The Paying Guests by Sarah Waters
The year is 1922 and life in a South London suburb has become one of drudgery and tedium for Frances Wray. Single, in her late 20's, and living with her widowed mother, Frances’ life has become a monotonous routine of housework and Wednesday trips to the cinema. She exists awkwardly between the end of the Edwardian era and the beginning of the Jazz Age. She feels stifled by time and culture and although comfortable with her sexuality she has already paid a stiff price for a previous romance with a woman. She could, as her former lover did, move to London and live a far freer life, yet she chooses duty to her mother. Her older brothers were killed in the war and her father’s shady financial dealings left her and her mother in ruin. The Wrays are forced to take in lodgers. 

Enter Lilian and Leonard Barber, she blowsy but sweet, he rakish and flirtatious in a way that leaves Frances slightly queasy. The small indignities of sharing a home with strangers —the trips through the kitchen to access the outdoor toilet; the coughs and blowing of noses, the creaking of floors overhead, the chance meetings on the landing in one's dressing gown — all excruciating, but must be endured, for how else will the bills be paid?
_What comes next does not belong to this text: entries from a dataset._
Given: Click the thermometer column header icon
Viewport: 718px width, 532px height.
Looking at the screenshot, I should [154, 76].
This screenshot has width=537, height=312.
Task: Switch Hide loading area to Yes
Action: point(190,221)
But the Wrays have no way of knowing just how disturbing their tenant’s presence will be or what a devastating impact it will have on Frances’s life.

The scene setting is so exact, rich and full of detail, the reader is transported to the place and time. You can smell the scent of cigarettes and sweat, feel the fabrics, the touch of a lover's hand slipping over soft, eager skin, the cool damp of a garden at night, the weight of a body dragged through the ripe mud. The tenseness of trying to remain normal whilst harbouring a dreadful secret was tangible. I was on the edge of my seat.

The Paying Guests is a brilliant crime thriller that also explores a woman’s soul. Don’t be put off by the hefty volume, once you start reading you will not be able to stop.

~Happy Reading ~
Polly x

7 comments:

  1. That sounds like a good read. I shall look out for it. There must be many people forced by money difficulties to take in lodgers and finding it rather stressful.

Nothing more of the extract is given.